Ce texte est l’un des chapitres de ma fable de développement personnel Le crapaud et le prince qui ne se trouvait pas charmant dont le contenu est accessible sur mon site. Voici la suite du chapitre précédent.
Nos deux amis venaient de quitter le château et entreprenaient maintenant le voyage qui devait les conduire jusqu’à la grotte du dragon.
Cette perspective était peu réjouissante…
Heureusement que la matinée était superbe ! Les oiseaux chantaient, les papillons voletaient, tout contribuait à ce que le prince et le crapaud se sentent dans un conte de fées, même s’il n’y avait aucune fée à l’horizon.

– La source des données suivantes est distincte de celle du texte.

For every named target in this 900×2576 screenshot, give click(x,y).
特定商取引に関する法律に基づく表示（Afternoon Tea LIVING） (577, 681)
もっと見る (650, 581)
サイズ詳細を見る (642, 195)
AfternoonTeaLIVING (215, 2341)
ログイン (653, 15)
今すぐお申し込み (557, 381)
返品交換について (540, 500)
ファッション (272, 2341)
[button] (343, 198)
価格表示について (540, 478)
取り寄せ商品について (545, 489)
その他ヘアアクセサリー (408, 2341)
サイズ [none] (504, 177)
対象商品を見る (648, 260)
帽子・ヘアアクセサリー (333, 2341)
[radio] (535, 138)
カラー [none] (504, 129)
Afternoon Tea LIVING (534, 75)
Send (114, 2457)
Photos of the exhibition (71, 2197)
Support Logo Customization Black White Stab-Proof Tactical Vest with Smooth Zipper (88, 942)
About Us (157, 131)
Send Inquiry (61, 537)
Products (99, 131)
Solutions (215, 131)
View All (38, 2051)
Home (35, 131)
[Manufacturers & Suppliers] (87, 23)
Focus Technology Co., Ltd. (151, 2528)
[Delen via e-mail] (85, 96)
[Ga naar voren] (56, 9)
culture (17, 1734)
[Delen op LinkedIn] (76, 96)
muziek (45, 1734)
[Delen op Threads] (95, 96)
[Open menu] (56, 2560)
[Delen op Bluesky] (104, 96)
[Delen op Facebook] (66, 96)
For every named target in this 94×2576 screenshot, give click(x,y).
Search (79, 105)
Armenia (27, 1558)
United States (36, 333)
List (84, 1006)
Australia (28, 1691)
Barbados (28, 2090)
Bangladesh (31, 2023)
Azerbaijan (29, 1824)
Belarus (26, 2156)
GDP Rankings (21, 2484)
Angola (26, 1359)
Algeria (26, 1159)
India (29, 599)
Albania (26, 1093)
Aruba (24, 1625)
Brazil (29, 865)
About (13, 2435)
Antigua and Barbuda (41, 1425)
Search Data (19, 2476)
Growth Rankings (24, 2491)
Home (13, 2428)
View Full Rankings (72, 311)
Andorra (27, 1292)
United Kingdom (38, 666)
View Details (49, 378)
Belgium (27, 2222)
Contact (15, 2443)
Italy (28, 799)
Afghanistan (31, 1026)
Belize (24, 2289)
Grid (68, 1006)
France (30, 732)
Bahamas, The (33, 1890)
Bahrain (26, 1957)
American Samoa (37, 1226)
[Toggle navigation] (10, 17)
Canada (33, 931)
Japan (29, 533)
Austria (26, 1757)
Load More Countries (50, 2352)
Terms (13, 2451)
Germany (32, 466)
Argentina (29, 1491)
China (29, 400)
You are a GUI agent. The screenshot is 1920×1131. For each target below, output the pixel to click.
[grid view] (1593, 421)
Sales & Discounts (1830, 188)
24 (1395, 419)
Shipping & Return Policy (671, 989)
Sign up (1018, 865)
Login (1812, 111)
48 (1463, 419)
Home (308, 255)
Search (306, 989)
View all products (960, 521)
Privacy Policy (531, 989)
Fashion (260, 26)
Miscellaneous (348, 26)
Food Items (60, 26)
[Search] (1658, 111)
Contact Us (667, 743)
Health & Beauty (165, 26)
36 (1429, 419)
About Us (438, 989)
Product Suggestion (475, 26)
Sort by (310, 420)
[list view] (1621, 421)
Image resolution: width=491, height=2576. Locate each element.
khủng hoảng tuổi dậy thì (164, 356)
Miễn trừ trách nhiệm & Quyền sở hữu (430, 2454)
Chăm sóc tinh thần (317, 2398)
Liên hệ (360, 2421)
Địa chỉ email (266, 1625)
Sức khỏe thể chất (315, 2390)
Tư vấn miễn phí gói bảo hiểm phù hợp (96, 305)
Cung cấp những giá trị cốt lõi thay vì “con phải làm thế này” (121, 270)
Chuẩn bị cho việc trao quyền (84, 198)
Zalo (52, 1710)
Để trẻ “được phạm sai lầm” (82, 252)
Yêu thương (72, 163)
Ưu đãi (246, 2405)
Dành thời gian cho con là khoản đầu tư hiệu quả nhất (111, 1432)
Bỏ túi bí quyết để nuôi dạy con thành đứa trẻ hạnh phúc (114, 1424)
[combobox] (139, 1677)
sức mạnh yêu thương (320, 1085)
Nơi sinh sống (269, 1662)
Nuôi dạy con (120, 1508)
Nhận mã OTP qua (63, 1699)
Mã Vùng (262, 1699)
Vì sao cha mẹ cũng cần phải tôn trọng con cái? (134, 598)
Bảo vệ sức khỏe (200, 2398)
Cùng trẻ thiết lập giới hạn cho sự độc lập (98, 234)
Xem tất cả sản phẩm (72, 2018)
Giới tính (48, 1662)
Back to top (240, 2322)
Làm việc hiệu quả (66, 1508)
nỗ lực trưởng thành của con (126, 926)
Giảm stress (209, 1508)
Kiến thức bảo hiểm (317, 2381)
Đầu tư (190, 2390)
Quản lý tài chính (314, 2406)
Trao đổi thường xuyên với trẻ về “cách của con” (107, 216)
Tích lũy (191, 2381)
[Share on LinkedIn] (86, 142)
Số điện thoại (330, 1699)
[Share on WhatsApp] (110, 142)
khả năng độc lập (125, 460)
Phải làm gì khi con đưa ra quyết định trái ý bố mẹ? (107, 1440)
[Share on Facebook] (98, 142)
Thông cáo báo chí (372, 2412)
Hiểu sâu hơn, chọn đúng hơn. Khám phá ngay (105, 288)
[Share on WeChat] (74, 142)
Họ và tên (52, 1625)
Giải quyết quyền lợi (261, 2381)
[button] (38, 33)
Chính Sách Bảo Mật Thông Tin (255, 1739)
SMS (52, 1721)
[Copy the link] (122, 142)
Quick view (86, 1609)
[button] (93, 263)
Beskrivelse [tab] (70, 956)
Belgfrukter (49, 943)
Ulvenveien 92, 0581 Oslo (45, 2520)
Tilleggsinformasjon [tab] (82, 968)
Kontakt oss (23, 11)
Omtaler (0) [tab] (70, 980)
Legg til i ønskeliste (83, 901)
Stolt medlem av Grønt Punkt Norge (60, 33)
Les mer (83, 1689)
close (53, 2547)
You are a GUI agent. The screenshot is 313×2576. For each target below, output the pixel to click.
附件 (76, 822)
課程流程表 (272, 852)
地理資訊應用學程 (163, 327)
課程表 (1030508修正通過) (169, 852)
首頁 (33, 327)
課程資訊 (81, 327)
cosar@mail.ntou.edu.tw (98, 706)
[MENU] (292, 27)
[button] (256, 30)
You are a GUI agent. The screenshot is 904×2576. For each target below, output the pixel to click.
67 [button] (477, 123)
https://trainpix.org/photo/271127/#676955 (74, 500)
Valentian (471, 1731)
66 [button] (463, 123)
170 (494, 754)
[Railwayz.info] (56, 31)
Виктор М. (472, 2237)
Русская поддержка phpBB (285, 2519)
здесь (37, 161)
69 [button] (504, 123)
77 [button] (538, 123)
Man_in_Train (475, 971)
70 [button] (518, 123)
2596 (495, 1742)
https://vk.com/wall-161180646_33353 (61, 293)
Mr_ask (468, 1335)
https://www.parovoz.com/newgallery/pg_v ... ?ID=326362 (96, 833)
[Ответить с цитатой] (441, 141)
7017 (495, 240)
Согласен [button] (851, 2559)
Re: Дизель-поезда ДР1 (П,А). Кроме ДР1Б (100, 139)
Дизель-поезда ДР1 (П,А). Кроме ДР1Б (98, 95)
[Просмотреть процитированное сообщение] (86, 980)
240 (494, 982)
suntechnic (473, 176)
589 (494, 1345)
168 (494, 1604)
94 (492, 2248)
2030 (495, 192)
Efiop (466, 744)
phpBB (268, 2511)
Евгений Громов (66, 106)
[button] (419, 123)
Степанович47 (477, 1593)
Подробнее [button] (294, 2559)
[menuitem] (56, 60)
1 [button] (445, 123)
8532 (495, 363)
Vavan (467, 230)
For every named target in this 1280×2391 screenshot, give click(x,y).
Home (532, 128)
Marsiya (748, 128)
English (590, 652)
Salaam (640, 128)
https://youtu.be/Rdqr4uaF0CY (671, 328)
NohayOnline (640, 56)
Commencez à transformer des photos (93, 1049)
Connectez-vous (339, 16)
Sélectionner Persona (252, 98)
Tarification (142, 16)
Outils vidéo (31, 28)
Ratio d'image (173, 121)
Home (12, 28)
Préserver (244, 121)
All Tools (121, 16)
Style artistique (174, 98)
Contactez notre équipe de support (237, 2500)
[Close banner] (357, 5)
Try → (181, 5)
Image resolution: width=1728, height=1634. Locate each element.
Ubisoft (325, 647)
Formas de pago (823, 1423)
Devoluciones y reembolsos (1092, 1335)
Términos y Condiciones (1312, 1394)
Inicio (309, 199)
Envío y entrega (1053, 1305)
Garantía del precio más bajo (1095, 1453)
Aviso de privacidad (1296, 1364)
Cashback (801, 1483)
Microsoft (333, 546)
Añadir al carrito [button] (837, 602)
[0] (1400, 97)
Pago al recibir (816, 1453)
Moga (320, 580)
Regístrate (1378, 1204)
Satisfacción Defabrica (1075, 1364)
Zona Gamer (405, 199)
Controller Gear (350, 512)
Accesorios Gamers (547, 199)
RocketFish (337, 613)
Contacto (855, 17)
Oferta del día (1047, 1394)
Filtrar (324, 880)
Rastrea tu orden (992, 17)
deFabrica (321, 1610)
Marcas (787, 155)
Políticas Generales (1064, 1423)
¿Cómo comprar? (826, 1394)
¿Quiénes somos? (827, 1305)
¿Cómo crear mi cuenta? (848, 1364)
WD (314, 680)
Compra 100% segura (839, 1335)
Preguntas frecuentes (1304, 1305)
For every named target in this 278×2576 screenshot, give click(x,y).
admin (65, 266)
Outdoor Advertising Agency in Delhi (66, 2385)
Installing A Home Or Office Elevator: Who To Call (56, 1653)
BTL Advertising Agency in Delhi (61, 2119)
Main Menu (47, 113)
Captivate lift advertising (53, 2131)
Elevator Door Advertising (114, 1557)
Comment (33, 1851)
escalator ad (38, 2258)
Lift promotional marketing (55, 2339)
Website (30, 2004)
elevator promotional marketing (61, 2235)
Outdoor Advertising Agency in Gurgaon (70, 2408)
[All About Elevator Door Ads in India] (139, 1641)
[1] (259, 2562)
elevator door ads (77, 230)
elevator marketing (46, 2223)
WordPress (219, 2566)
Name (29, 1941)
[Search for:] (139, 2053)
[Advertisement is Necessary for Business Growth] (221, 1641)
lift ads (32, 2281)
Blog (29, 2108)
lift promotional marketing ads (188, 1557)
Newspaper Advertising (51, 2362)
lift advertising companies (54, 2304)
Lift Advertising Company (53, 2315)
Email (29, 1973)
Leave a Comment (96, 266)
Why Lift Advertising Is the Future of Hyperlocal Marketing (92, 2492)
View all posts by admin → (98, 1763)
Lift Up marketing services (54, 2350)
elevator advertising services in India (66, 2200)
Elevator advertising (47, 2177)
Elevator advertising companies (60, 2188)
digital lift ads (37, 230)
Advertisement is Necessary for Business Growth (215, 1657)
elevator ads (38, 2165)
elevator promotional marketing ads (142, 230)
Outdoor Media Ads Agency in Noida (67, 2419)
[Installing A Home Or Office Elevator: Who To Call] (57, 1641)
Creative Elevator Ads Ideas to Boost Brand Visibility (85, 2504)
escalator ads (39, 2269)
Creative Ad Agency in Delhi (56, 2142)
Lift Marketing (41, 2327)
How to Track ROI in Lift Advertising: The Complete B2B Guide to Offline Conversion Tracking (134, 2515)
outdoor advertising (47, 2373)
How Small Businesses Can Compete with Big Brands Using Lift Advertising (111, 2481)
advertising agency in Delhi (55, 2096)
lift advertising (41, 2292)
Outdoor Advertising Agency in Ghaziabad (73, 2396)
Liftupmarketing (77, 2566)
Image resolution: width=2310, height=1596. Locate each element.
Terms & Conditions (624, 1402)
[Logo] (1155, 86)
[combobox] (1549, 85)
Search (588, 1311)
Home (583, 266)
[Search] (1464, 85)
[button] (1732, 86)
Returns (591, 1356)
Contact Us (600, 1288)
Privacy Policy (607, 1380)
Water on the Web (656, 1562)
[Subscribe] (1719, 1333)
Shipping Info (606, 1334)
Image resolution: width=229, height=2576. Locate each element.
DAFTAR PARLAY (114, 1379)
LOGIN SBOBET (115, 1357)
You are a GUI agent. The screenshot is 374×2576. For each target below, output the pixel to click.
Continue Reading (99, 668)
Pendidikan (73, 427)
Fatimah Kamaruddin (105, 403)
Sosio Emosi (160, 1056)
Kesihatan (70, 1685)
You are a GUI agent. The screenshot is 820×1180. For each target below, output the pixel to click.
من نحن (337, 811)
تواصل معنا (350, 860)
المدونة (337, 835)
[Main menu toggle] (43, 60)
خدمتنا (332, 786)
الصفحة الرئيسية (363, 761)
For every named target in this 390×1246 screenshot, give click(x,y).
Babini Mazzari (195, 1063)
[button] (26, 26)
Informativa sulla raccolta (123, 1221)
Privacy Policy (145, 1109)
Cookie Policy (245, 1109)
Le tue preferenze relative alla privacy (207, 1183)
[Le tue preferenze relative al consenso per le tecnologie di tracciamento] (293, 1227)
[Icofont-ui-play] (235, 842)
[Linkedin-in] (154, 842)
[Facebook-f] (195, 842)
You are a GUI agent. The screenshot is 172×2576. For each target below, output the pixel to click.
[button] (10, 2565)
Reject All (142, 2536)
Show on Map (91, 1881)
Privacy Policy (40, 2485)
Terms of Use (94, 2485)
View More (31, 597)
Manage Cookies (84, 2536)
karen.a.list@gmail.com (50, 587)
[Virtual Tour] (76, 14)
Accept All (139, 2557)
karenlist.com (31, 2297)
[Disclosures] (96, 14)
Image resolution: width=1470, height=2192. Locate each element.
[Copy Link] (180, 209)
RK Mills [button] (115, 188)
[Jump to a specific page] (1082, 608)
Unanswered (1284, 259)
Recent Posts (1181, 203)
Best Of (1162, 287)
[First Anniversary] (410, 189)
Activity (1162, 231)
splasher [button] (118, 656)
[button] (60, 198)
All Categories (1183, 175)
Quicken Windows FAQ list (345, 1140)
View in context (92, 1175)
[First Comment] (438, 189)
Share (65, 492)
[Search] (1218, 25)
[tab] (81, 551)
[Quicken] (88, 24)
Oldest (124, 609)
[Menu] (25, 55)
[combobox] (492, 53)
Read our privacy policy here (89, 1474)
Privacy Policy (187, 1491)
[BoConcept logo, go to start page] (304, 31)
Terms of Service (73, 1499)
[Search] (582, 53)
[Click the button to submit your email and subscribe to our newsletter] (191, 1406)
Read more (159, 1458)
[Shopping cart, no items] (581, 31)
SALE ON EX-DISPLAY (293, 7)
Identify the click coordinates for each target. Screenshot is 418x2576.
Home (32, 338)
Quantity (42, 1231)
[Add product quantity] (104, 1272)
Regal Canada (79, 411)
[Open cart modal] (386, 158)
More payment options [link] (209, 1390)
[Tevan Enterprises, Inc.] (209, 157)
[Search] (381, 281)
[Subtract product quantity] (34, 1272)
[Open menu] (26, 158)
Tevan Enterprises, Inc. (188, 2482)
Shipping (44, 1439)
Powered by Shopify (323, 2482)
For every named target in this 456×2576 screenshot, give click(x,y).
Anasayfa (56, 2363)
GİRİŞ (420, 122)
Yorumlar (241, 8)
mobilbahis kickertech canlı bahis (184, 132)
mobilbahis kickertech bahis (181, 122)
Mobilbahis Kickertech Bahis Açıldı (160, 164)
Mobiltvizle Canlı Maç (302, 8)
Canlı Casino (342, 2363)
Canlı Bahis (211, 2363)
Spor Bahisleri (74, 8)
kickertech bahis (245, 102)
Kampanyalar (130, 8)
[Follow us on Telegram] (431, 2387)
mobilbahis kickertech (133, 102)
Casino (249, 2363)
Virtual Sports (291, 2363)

Clopin-clopant, les deux amis suivaient un petit chemin sinueux dont la forme rappelait celle d’un lacet de bottine, d’une bottine souriante.
Un baluchon sur l’épaule et un crapaud juché sur sa couronne, le prince cheminait, l’humeur légère.
Mais le silence indiquait combien chacun était songeur.
Tout à coup, l’image d’un énorme dragon, grognant et fumant (et il ne fumait pas la pipe), s’imposa à l’esprit du prince.
Son visage devint livide et son humeur légère s’alourdit en un instant, mais une sorte de petit claquement se fit entendre tout près.
– Quel est ce drôle de bruit ? demanda le crapaud.
– Quoi ? Quel bruit ? répondit le prince avec incertitude.
– C’est comme si deux branches s’entrechoquaient l’une contre l’autre…
– Non, je n’entends rien…
– Ne serait-ce pas tes genoux qui claquent ? soupçonna le crapaud, mi-figue mi-raisin.
– J’AI PEUR ! Je viens d’imaginer le dragon courant vers moi à pleine vitesse comme une locomotive et je suis sûr que je ne parviendrai jamais à le vaincre !
– Ah, je vois… Tu es en train de faire une rechute.
Le crapaud marqua une pause.
– C’est normal, ajouta-t-il. Cela prend un certain temps, de la volonté et plusieurs expériences constructives avant que la confiance en soi s’installe pour de bon. Mais laisse-moi te dire un secret. Savais-tu que je suis une créature extrêmement magique ?
– Ah oui ? Je t’avoue que cela ne m’avait pas effleuré l’esprit. Tu as beau parler plusieurs langues…
– Et je suis ténor, ne l’oublie pas. Mais ma magie est encore plus impressionnante que ma voix. Crois-tu que tu aurais réussi à gagner tous les combats du dernier tournoi avant de me connaître ?
– Euh… Je pense bien que non.
– Eh bien laisse-moi te partager mon secret, ajouta le crapaud comme s’il allait faire une confidence d’une grande importance. Sache que ma magie te permettra de réussir tout ce qui te fait peur. Tant que je resterai installé dans ta couronne, tu n’auras rien à craindre et tu peux être certain que tu gagneras le combat contre le dragon.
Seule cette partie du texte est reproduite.